- _TEXT PROVIDED_:
»»
Why Didn't The MPAA Weigh In On Garcia v. Google?
from the couldn't-bring-themselves-to-support-google? dept
We already mentioned the amicus brief we submitted about the risks concerning intermediary liability (authored by lawyer Cathy Gellis) in the Garcia v. Google case. In it, we noted that the 9th Circuit had set up a page where all such filings are listed and that we planned to write about some of the other briefs. Of course Eric Goldman beat me to it, discussing all of the various amicus briefs and what they focus on. In short, though:
- Public Citizen’s brief, submitted a while ago, focuses on whether or not an injunction against Google is appropriate, and explains why it is not.
- An excellent brief from EFF, ACLU, Public Knowledge, CDT, New Media Rights, American Library Association and the Association of Research Libraries covers a lot of ground in under 2,500 words, highlighting the “novel” nature of the copyright claim and its “dangerous implications.” It also highlights how the focus on the potential harms to Garcia are not copyright-related harms. Finally, it notes that the gag order Kozinski ordered was unconstitutional.
««
- _REQUIRED WORK_:
**1)** Write out the passage of the Garcia v. Google article between "Why Didn't The" and "why it is not.", inclusive.
**2)** Carry the Garcia v. Google article forward from its final sentence.
The items after this article are separate material and do not relate to it.

- _DATA PROVIDED_:
»»
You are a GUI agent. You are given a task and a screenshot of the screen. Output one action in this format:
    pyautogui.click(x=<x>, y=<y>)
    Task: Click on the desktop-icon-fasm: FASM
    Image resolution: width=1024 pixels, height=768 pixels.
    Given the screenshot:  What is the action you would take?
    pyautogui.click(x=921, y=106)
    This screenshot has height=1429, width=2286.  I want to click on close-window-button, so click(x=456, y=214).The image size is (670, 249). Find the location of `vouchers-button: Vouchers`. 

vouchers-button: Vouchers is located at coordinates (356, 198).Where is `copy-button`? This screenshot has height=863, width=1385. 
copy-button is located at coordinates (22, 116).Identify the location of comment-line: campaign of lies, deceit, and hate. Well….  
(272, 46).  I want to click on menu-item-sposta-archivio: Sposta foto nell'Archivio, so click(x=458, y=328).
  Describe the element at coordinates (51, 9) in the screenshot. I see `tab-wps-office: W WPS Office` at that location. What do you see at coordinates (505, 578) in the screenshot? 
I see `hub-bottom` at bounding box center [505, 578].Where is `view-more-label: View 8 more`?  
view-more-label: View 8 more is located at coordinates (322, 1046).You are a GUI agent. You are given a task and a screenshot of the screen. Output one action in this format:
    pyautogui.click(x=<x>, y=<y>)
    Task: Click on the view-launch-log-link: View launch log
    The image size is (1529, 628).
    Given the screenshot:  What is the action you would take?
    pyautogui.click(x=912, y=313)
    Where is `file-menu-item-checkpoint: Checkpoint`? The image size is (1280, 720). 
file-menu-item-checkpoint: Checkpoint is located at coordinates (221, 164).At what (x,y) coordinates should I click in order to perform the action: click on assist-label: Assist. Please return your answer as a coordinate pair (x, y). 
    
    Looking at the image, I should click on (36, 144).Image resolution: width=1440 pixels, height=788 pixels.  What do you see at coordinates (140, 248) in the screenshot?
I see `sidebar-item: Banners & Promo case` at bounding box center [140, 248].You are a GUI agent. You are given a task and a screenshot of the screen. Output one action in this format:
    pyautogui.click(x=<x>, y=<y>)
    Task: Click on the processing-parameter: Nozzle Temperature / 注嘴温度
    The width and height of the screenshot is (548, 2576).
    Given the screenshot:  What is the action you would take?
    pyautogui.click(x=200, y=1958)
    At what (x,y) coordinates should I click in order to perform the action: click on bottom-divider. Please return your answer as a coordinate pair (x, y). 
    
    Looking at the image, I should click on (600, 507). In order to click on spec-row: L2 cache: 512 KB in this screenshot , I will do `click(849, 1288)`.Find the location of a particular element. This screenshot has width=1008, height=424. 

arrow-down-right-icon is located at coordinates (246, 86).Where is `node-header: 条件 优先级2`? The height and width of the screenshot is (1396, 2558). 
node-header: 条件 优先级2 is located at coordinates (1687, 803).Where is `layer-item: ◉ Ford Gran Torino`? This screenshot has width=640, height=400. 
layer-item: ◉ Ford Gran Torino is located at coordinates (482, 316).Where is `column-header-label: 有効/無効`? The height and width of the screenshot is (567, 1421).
««
- _PER-TASK OUTPUTS_:
**1)**
Why Didn't The MPAA Weigh In On Garcia v. Google?
from the couldn't-bring-themselves-to-support-google? dept
We already mentioned the amicus brief we submitted about the risks concerning intermediary liability (authored by lawyer Cathy Gellis) in the Garcia v. Google case. In it, we noted that the 9th Circuit had set up a page where all such filings are listed and that we planned to write about some of the other briefs. Of course Eric Goldman beat me to it, discussing all of the various amicus briefs and what they focus on. In short, though:
- Public Citizen’s brief, submitted a while ago, focuses on whether or not an injunction against Google is appropriate, and explains why it is not.

**2)**
- A bunch of news organizations, including the LA Times, the Washington Post, NPR, Scripps, Advance Publications, the California Newspaper Association, RCFP, First Amendment Coalition and DMLP, submitted a brief on both the First Amendment issues raised by the ruling, and how it might lead to news organizations being blocked from publishing newsworthy content.
- A separate brief from California broadcasters focused on the oddity of Kozinski’s interpretation of copyright law, and how that will “create confusion.”
- Another fantastic brief comes from a variety of tech companies, including Twitter, Automattic, Kickstarter, Facebook, Yahoo, Tumblr, eBay, Adobe, IAC, Gawker and Pinterest. It highlights how the injunction goes way beyond what the law allows, placing (again, as we noted in our brief) tremendous liability on intermediaries, such as requiring them to block all future uploads. It also challenges the gag order that was originally placed on Google as setting a very dangerous precedent.
- Then we have the academics. A brief from internet law professors (written by Eric Goldman and Venkat Balasubramani, but signed by many more) covers the intermediary liability issue (like ours did) and highlights how this appears to be Garcia trying to use copyright as an end-run around Section 230.
- Then there’s a brief from IP law professors (written by Christopher Newman, Chris Sprigman and Julie Ahrens but signed by many more) focusing on the core ridiculousness of the claim that Garcia has a legitimate copyright interest in her performance. As they note: “the panel opinion in this case makes new law with corrosive implications for these foundational principles of copyright law.”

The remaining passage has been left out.